## Available data
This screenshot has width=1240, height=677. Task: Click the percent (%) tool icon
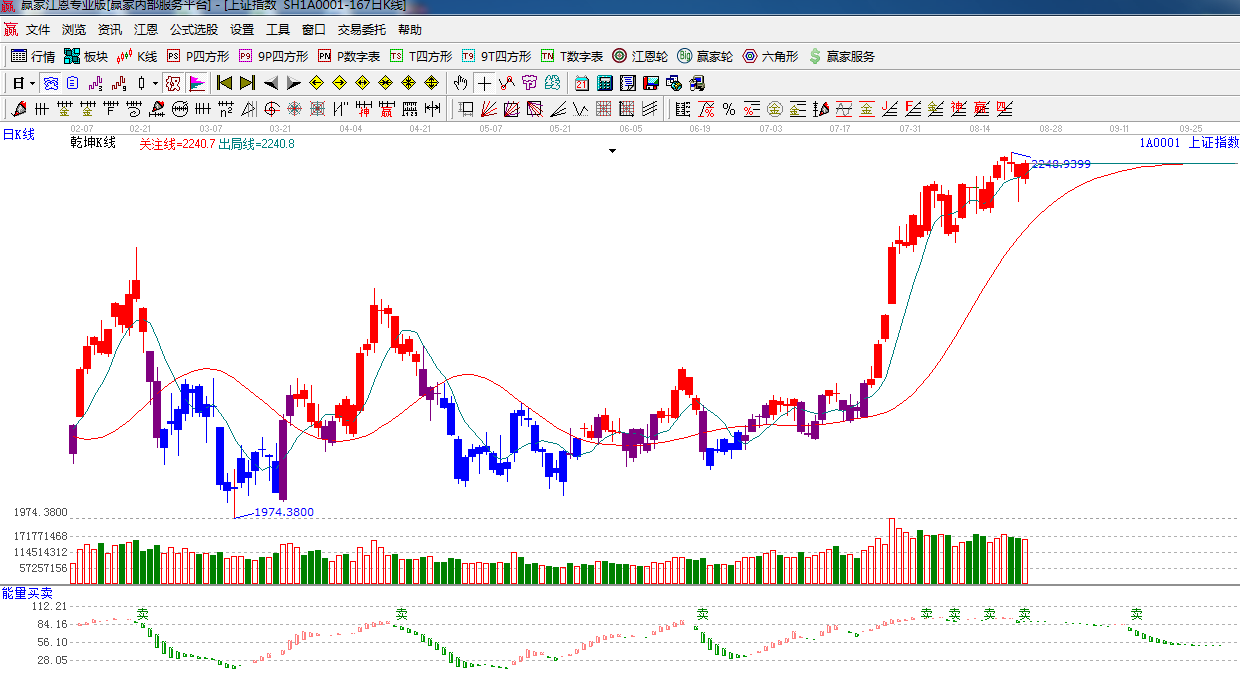tap(728, 109)
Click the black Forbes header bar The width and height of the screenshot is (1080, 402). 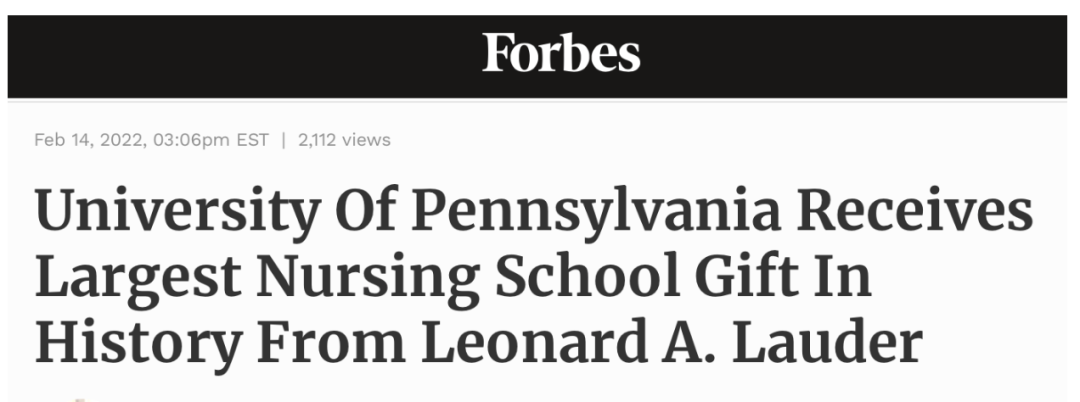coord(537,56)
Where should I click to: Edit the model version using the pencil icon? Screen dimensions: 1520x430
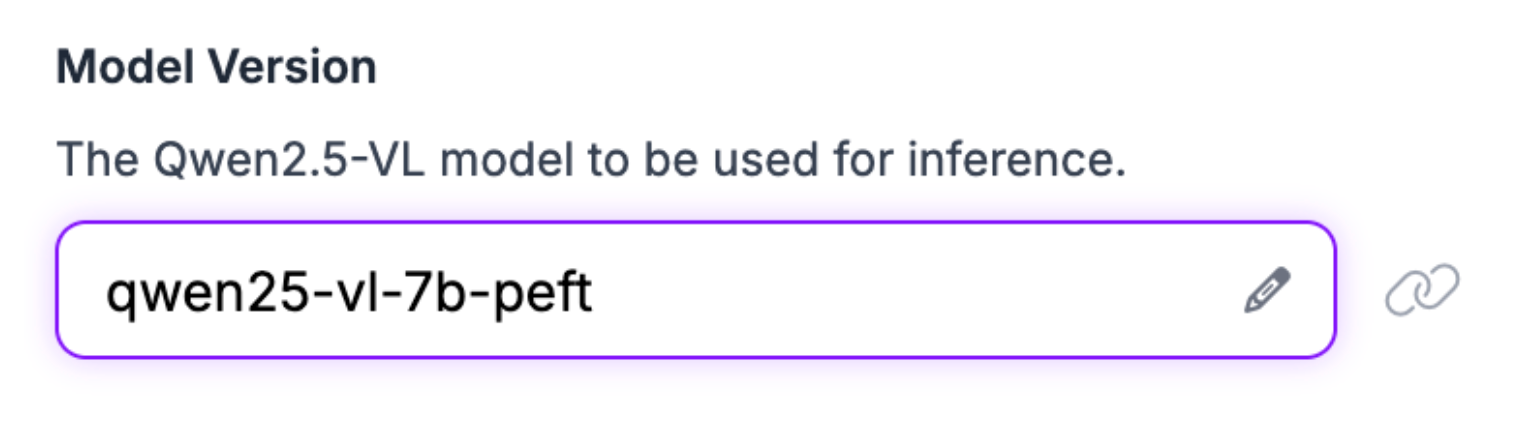coord(1267,291)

## Goal of the exercise
The lines to reproduce run from the line containing "Where should I" through the last line of the records above, both included. Copy them exactly and drop the pictures.

## Task solution
Where should I click to: Edit the model version using the pencil icon? Screen dimensions: 1520x430
coord(1267,291)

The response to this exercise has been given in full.